Fellow Australian Ann Sherry, former CEO of Westpac NZ and now CEO at Carnival Australia, says it seems to be getting worse.
"I've gone, Theresa [Gattung's] gone too - and the other blonde [AMP Capital's Catherine Savage]. I think that attitude is the biggest barrier. New Zealand has had women as CEOs, senior women in banking, finance, law firms - you can't tell me the talent's not there."
She puts a lack of women directors down to the size of the business community. "It's relatively small in some ways and that's made it clubbier - a lot of business is done on personal relationships," she says.
Sherry warns of the consequences of a board where all think alike.
"It's 'group think' that gets companies into trouble," she says. "Companies in New Zealand and Australia performing badly are suffering from group think. They should bring in a different way of thinking."
Last week, Equal Employment Opportunities Commissioner Judy McGregor said she'd like the top 10 companies on the NZX to say they are making moves to bring women on to their boards. She points the finger at Fisher & Paykel.
"I would say about 80 per cent of its whiteware is bought by women, and it markets itself as the sponsor of the Silver Ferns, " says McGregor. "If it's good enough for women to buy the product, and market the product to women, would it not be good to have women on the board?"
Business New Zealand's CEO, Phil O'Reilly, saying he is pushing for more female directors. "I don't think we are doing well enough. I am as frustrated as the next guy or girl about it."
Rather than aiming to be chief executive or financial officer, which are the positions that go on to the boards, New Zealand women often go into corporate, human resources and public relations positions, which are not "board track" positions, says O'Reilly. "If you want businesses to do something, then you need businesses to drive it."

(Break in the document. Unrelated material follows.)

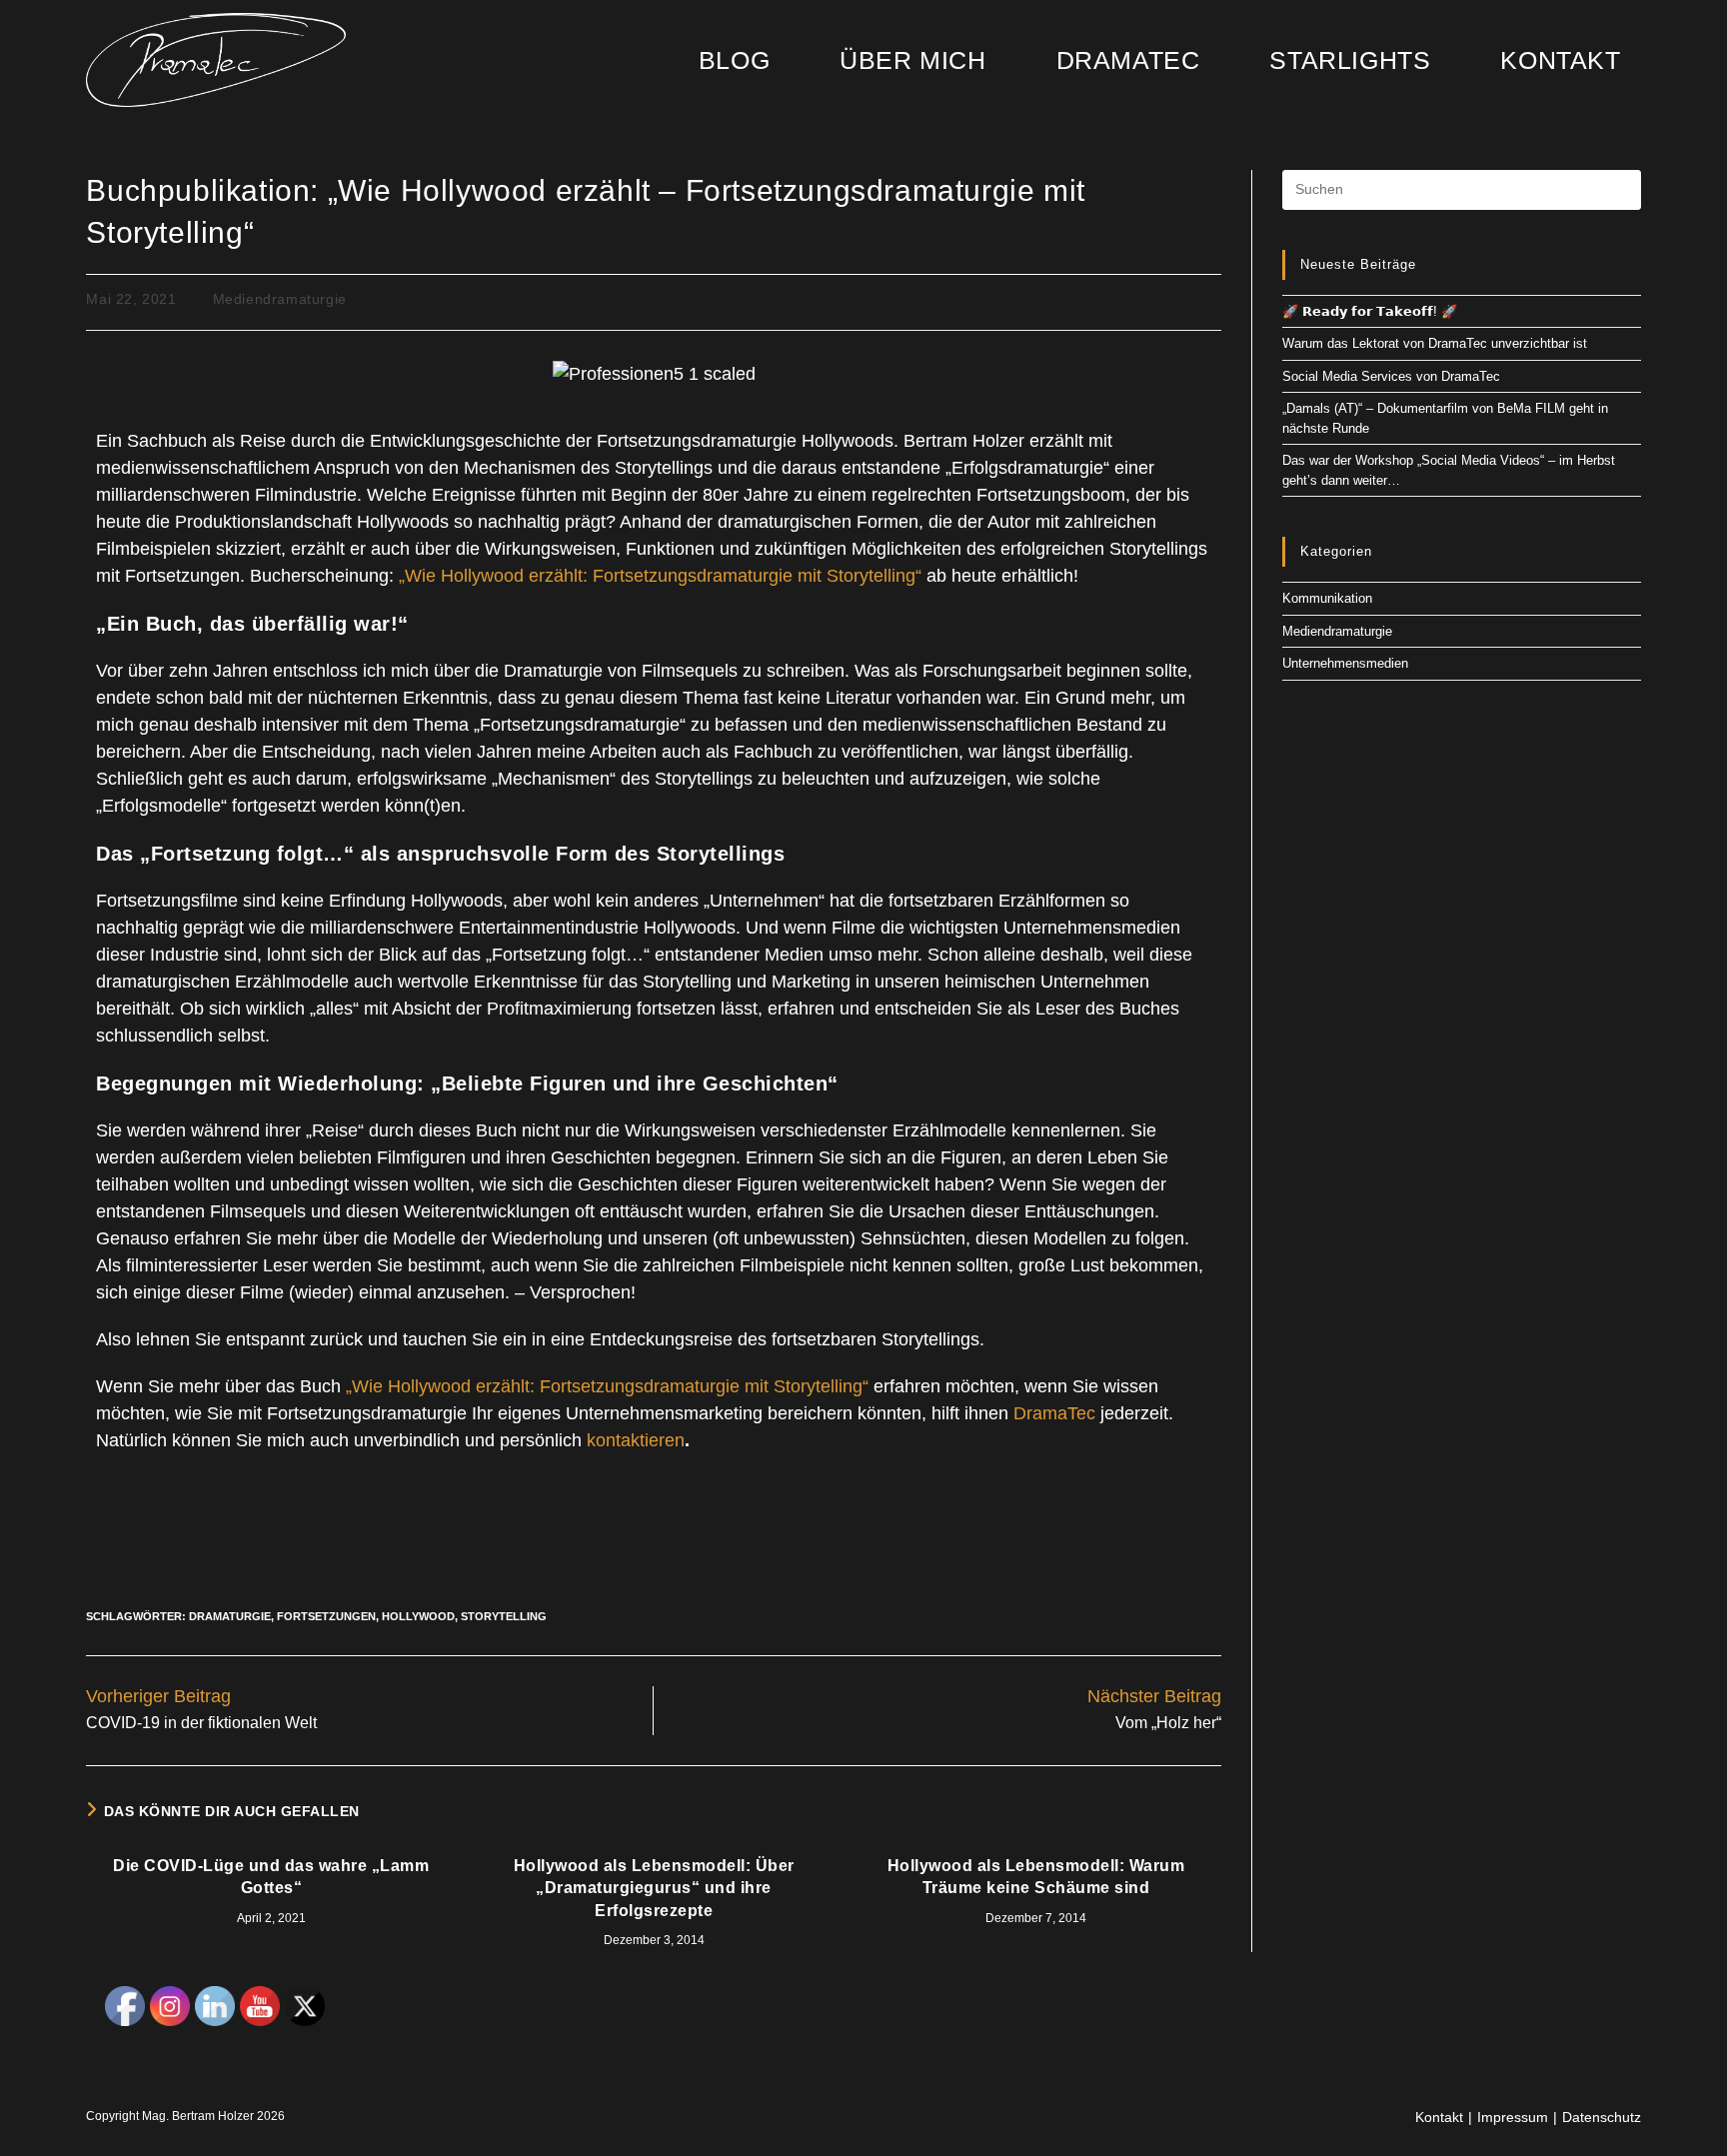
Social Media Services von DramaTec (1391, 376)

Michael Barnett, chief executive of the Auckland Chamber of Commerce, believes there needs to be some champions to promote the cause.

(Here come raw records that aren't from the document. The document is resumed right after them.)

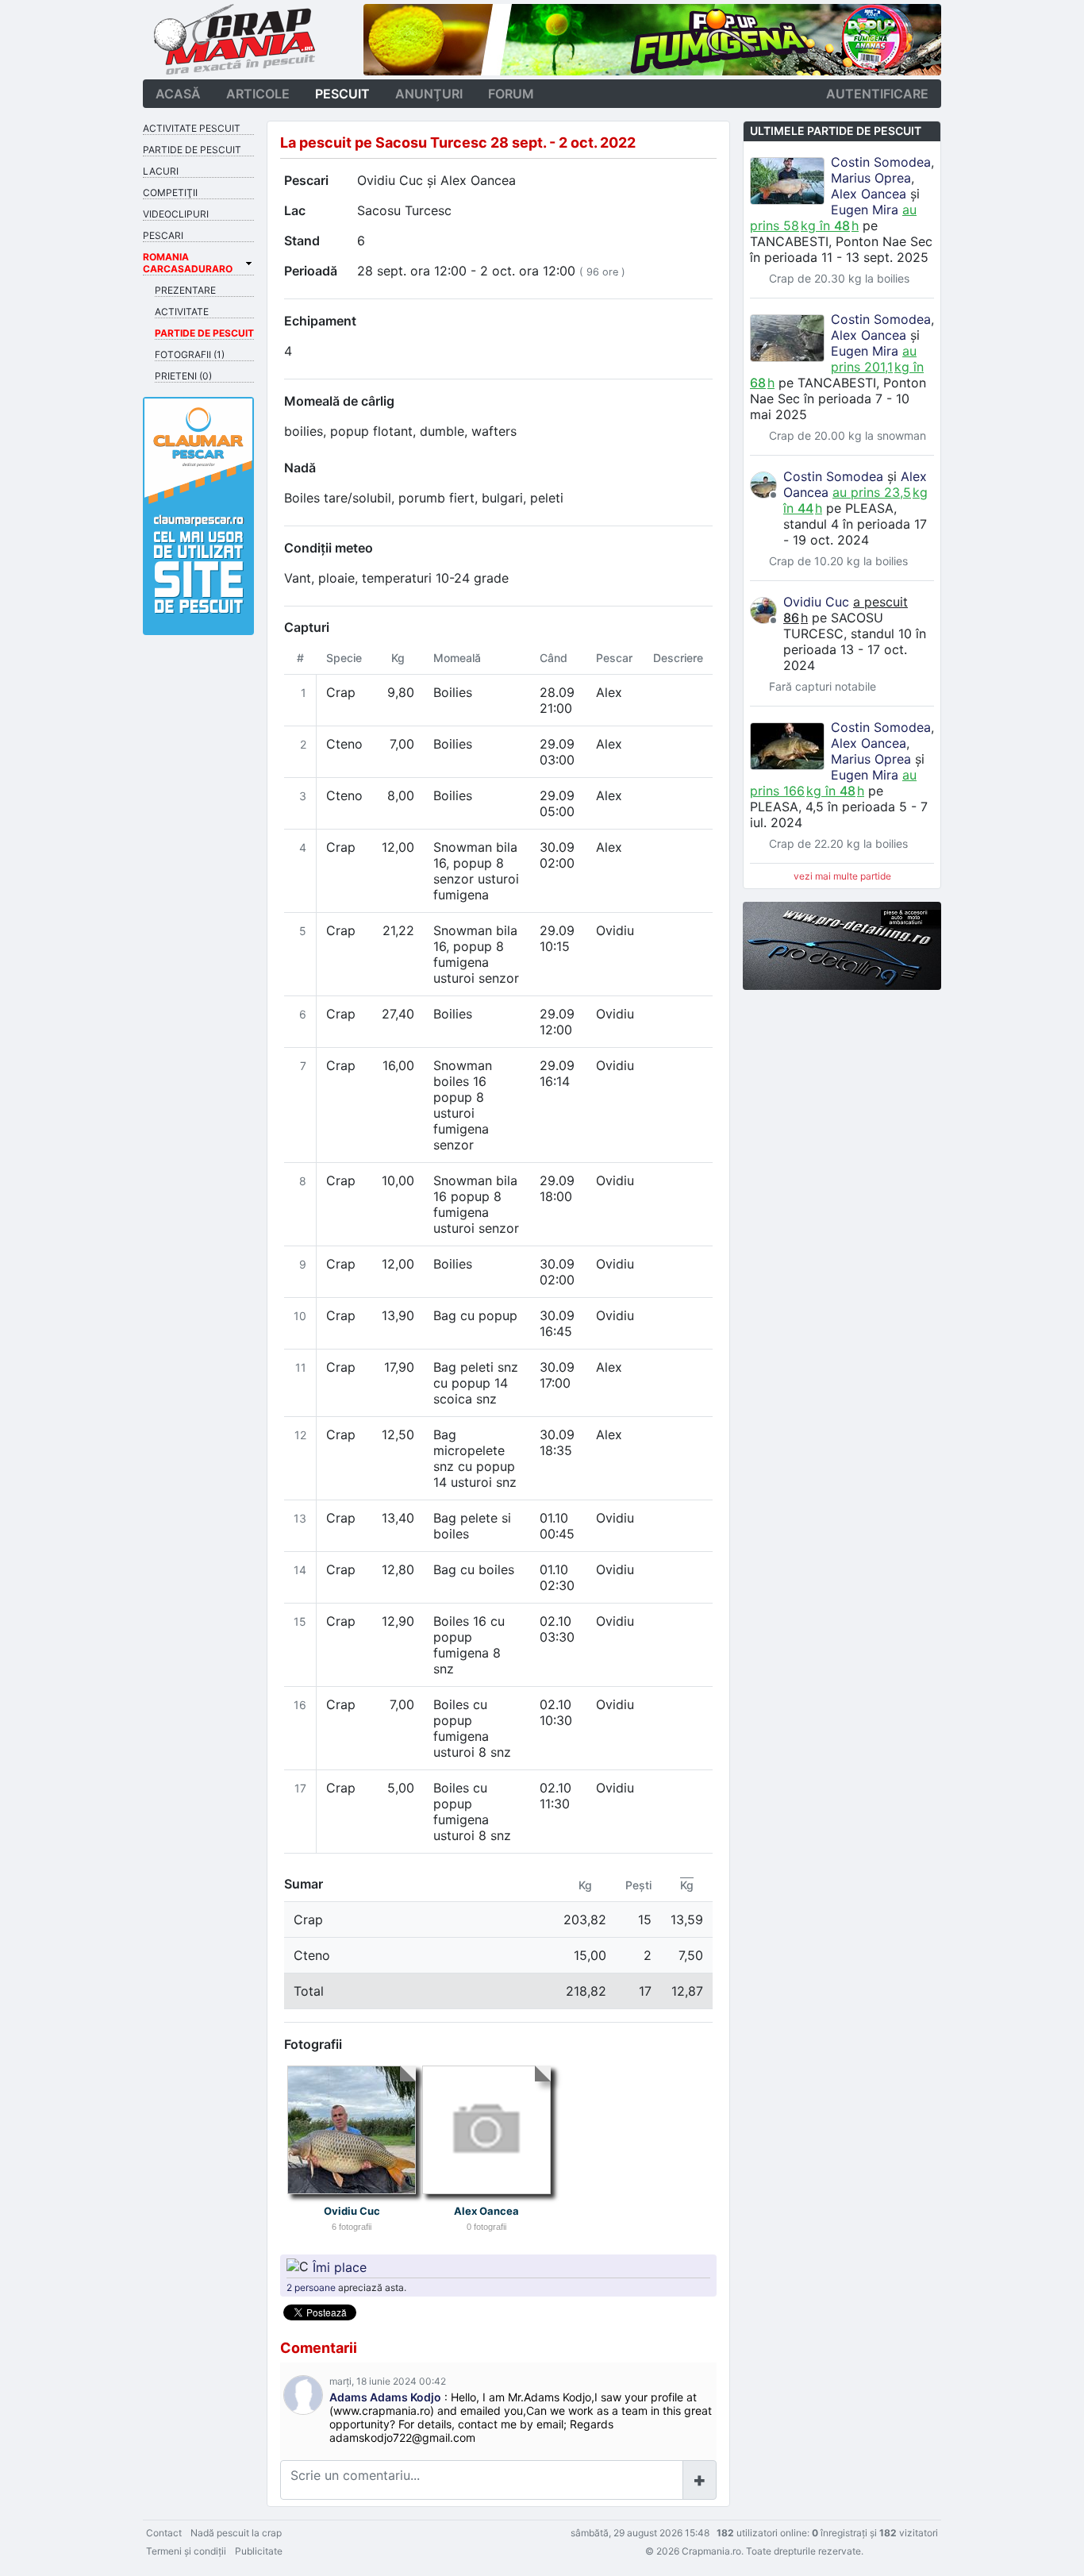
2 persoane (311, 2287)
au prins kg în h (833, 217)
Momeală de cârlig (339, 401)
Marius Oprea (871, 178)
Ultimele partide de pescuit (835, 130)
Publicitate (259, 2551)
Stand (302, 240)
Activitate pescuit (191, 128)
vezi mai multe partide (842, 876)
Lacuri (161, 171)
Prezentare (185, 290)
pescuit (342, 94)
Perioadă (310, 271)
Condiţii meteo (328, 548)
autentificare (877, 94)
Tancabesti (789, 241)
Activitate (182, 312)
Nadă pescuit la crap (236, 2533)
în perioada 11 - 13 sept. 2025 (839, 257)
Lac (295, 210)
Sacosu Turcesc (404, 210)
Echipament (320, 321)
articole (258, 94)
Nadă (300, 468)
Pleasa (869, 508)
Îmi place (340, 2266)
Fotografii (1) (190, 354)
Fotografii (313, 2044)
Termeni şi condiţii (186, 2551)
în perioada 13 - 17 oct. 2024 (854, 649)
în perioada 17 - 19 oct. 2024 (855, 532)
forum (511, 94)
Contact (164, 2533)
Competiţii (170, 192)
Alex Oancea (478, 180)
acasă (178, 94)
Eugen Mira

Company chairmen have said to him they can't find any good women, but with more than 70 CVs from women directors on his website - www.womendirectors.co.nz - Barnett says he tells them, "No, I just don't accept that".
Jens Mueller, of the Waikato School of Management, who set up www.finddirectors.com a year ago, says about 30 per cent of the 320 directors on the site are very well-qualified women. "If you broaden your search you will sweep up some superbly qualified women," he says.

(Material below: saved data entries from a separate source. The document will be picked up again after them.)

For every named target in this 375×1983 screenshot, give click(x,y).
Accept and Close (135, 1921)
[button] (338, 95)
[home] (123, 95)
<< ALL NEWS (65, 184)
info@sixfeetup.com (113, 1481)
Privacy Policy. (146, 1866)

Juliet Bourke, a partner in the Australian firm Aequus, a management consultancy which helps organisations improve gender diversity, is against boards seeking a female director for the sake of it. They should seek diversity, she says, bearing in mind that if they fail to hire women, then they are missing out on the opinion of 51 per cent of the population.
Some women will not help the diversity - they can be "men in skirts", says Bourke, who is not in favour of positive discrimination. But boards should improve transparency and accountability, helping people to understand their own stereotypes.
She agrees with O'Reilly that women are still too often in executive support roles rather than in key profit-and-loss roles, and boards expect their directors to have that experience.
In an indication of what may be a more enlightened attitude in Australia, Stafford Bagot, an associate principal from Sydney-based headhunter Heidrick & Struggles, is identifying a niche for female directors and drawing up a list of emerging women executives.
He has concluded that the best boards have at least two, women board members.
"Not only for governance, internally they provide great role models for executive staff," says Bagot.
Margaret Jackson, the former chairwoman of Qantas, is a great advocate for mentoring junior executives.
"It's amazing how many retail and consumer-focused companies lack women when 50 per cent of their customer base is female."